Advocacy Alert- 09/30/2002

Distinguished Banker of the Year nominations

CBA is in the process of securing nominations for its Distinguished Banker of the Year award, an annual award announced at the Bank Presidents seminar in January. You will find the nomination form included in this edition of Monday Courier. Please complete the form and return it to Tama Clare in CBA's San Francisco office by November 15. All nominations will be submitted to the CBA board of directors, which will in turn, decide which banker will receive the award. If you have any questions, please call Tama Clare at 415/284-6999 ext. 217.

Nominate state legislator for CBA honor

Included in this edition of Monday Courier, is a nomination form for CBA members to use to nominate state legislators for a special honor at the beginning of 2003. Those submitting nominations are asked only to quantify and qualify the legislative contributions of their nominee(s) and submit the form to Yvette Ernst in the Sacramento office no later than November 15. All nominations will be given to the State Government Relations Committee which will ultimately decide which nominee will be honored.

SBA says guaranteed loan limit will be $500K on October 1

Ratcheting up the continuing battle between SBA and the administration on one side and the Congress, the financial industry and the small business borrowing community on the other, SBA has refused to lower its subsidy rate to 50 basis points as it promised to do in earlier Congressional testimony.

Leaving the rate at 80 basis points, far in excess of any recent loan loss experience, the agency now says it will be necessary to cut the maximum Sec. 7(a) guaranteed loan amount from $1 million to $500,000. The same agency inexplicably says it is considering opening up the program to credit unions as well. Since the agency has not used the full amount of its Congressional subsidies for several years, Congress cut guarantee fees last year. The SBA now asserts the lower fee schedule as another reason for the cut in loan amounts. Meanwhile efforts are underway in Congress to require the agency to use the lower subsidy rate and restore prior loan amounts. The CBA board this week voted unanimously to contact the California Congressional delegation urging Congressional intervention to resolve the matter.

Action on deposit insurance reform grows less likely as Congress running out of time

The long odds against deposit reform legislation being enacted this year are getting longer. Despite an overture from House Chairman Oxley that he would be willing to drop the controversial provision raising the general insurance ceiling by $30,000, time is running out. Senate Chairman Sarbanes has not indicated any interest in moving the bill this year.

Treasury Undersecretary Peter Fisher told a financial club he addressed last week in Washington that the Administration wants to enact legislation now but he then proceeded to excoriate the Independent Community Bankers of America for insisting on a ceiling increase. When he spoke, the rug had not yet been pulled from under the ICBA by Oxley. For his part, FDIC Chairman Don Powell claims there is a 75 percent likelihood that BIF-insured banks will pay premiums next January, unless, of course, the legislation is able to advance this year. Even Powell's "threat" may ring hollow because the BIF ratio is now above 1.25 percent because insured deposits actually declined slightly during the second quarter.
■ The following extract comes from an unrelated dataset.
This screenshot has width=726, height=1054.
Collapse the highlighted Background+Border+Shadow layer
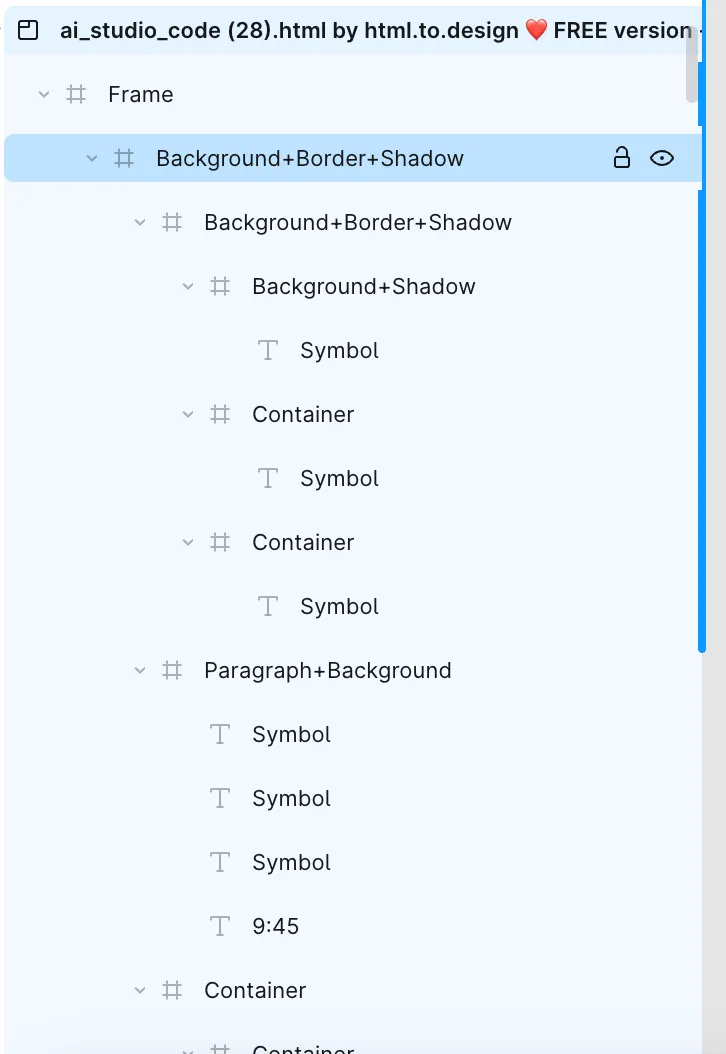(92, 158)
The growth, of late, has not been in insured deposits.

There are other differences between industry groups in addition to the ceiling issue that Congress needs to resolve if the legislation is to proceed this year or next. CBA and ACB want FDIC to be authorized to assess free riders of the future…and Undersecretary Fisher concurs. ABA is focusing on assuring limits on the size of future premiums. Still, if a ceiling increase really is off the table, an agreement could be reached early next year on the rest of the package.

Price for federal privacy pre-emption will be very high

The Senate Banking Committee held a hearing last week on the subject of financial privacy. It featured several witnesses who support much stronger privacy laws and only one representing the industry. Worse yet was the support from the committee's ranking Republican, Alabama conservative Richard Shelby who praised Chairman Sarbanes and called his GLB amendment authorizing states to enact more stringent privacy amendments "the most important provision in the bill."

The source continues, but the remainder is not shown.